_TASK OBJECTIVE:_ Beginning with the line that includes "You are a computer-use agent. This", return every remaining line of the material exactly as it reads, but not the pictures.

_DATA IN THIS EXERCISE:_
__________
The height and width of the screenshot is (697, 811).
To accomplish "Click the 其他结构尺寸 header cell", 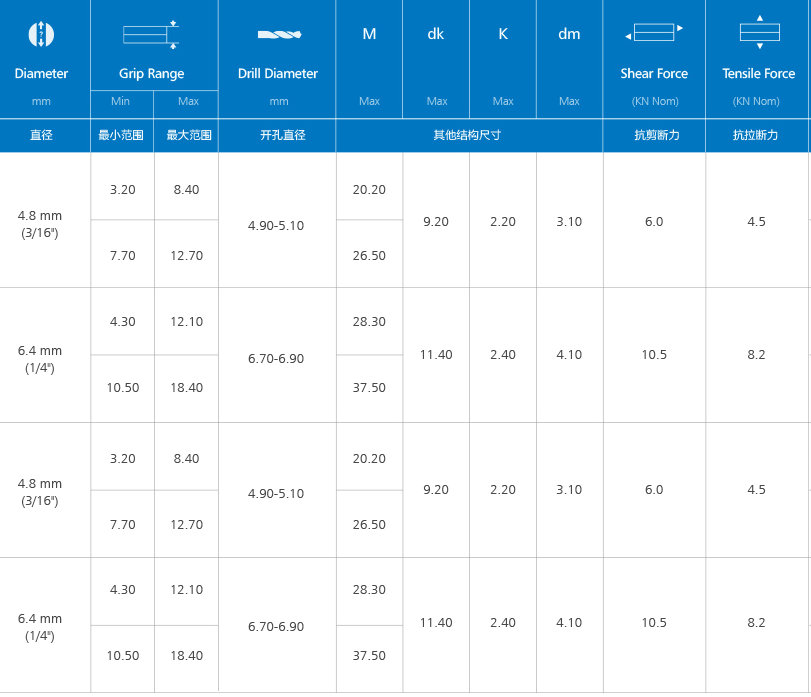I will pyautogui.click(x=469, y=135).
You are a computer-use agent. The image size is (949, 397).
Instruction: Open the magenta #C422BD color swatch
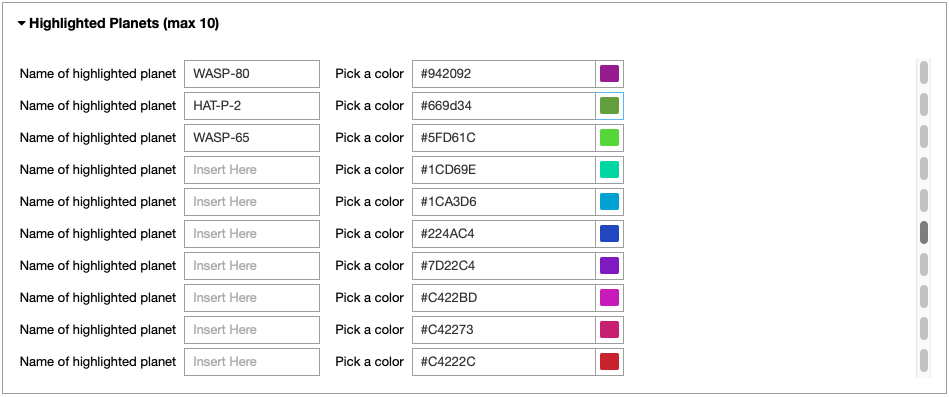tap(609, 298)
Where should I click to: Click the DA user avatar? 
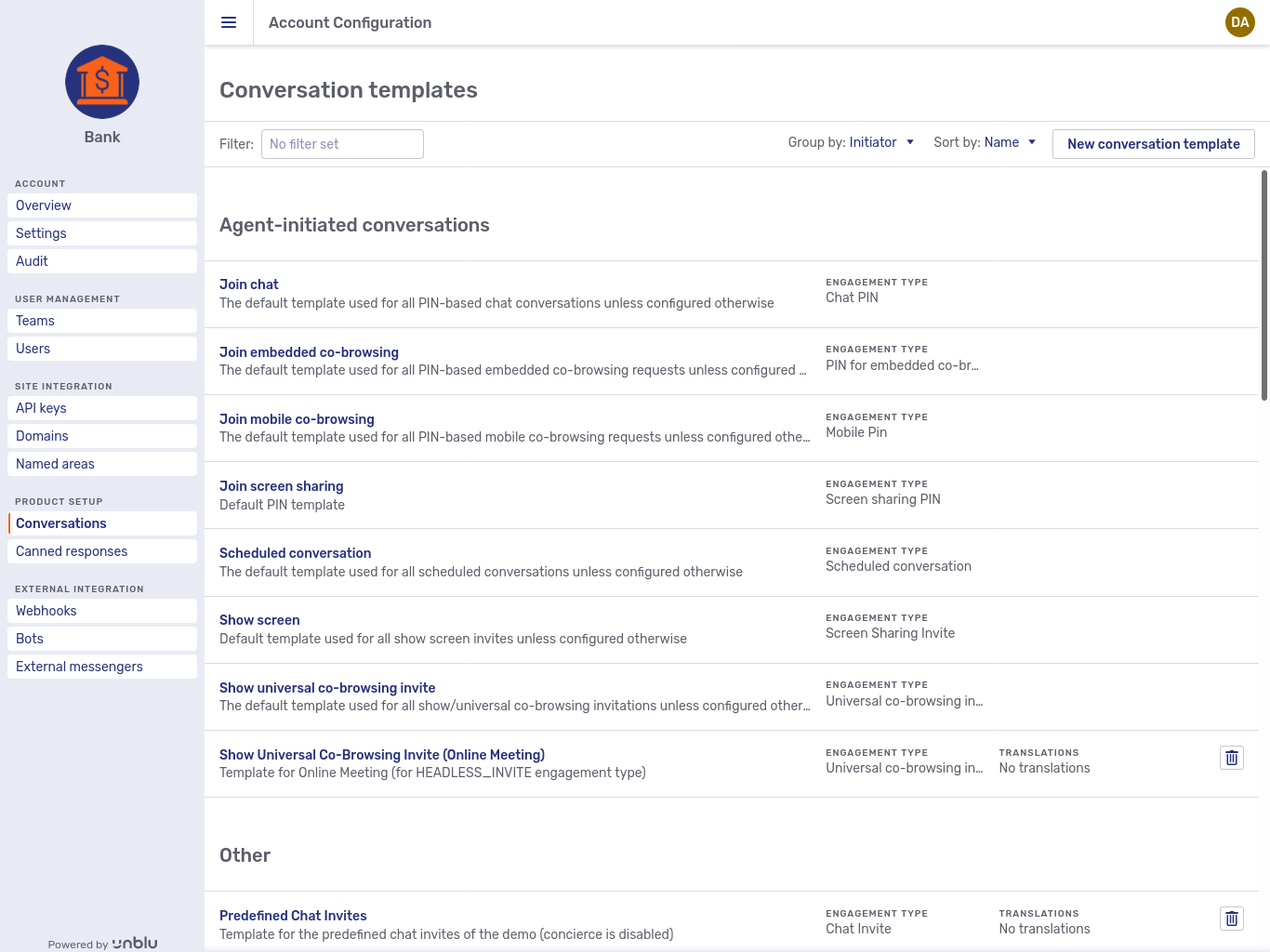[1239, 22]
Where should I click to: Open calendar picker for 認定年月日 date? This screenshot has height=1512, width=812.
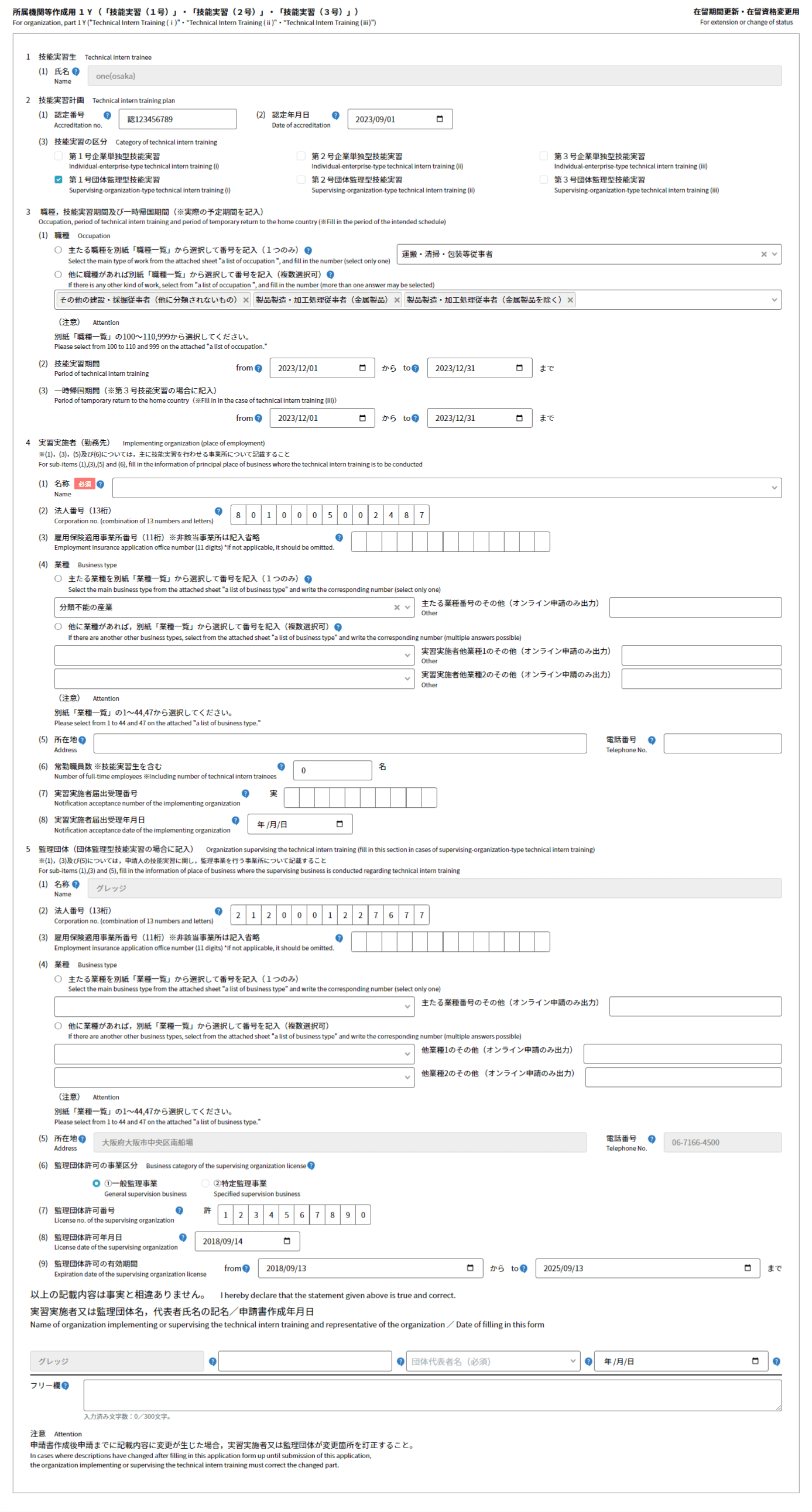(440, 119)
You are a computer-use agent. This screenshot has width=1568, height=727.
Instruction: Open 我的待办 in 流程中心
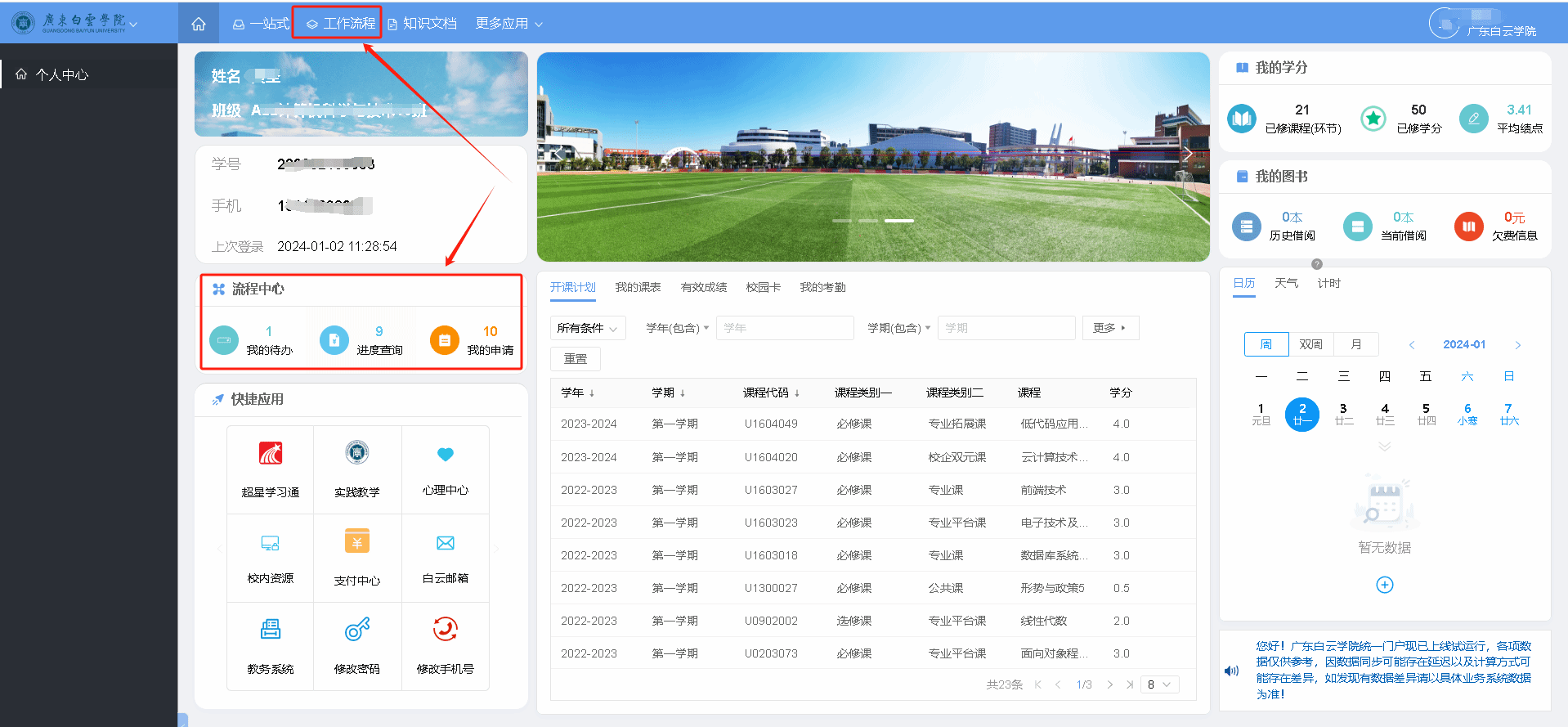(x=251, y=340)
__________
_TASK OUTPUT:_
You are a computer-use agent. This screenshot has width=1568, height=727.
Instruction: Open 我的待办 in 流程中心
(x=251, y=340)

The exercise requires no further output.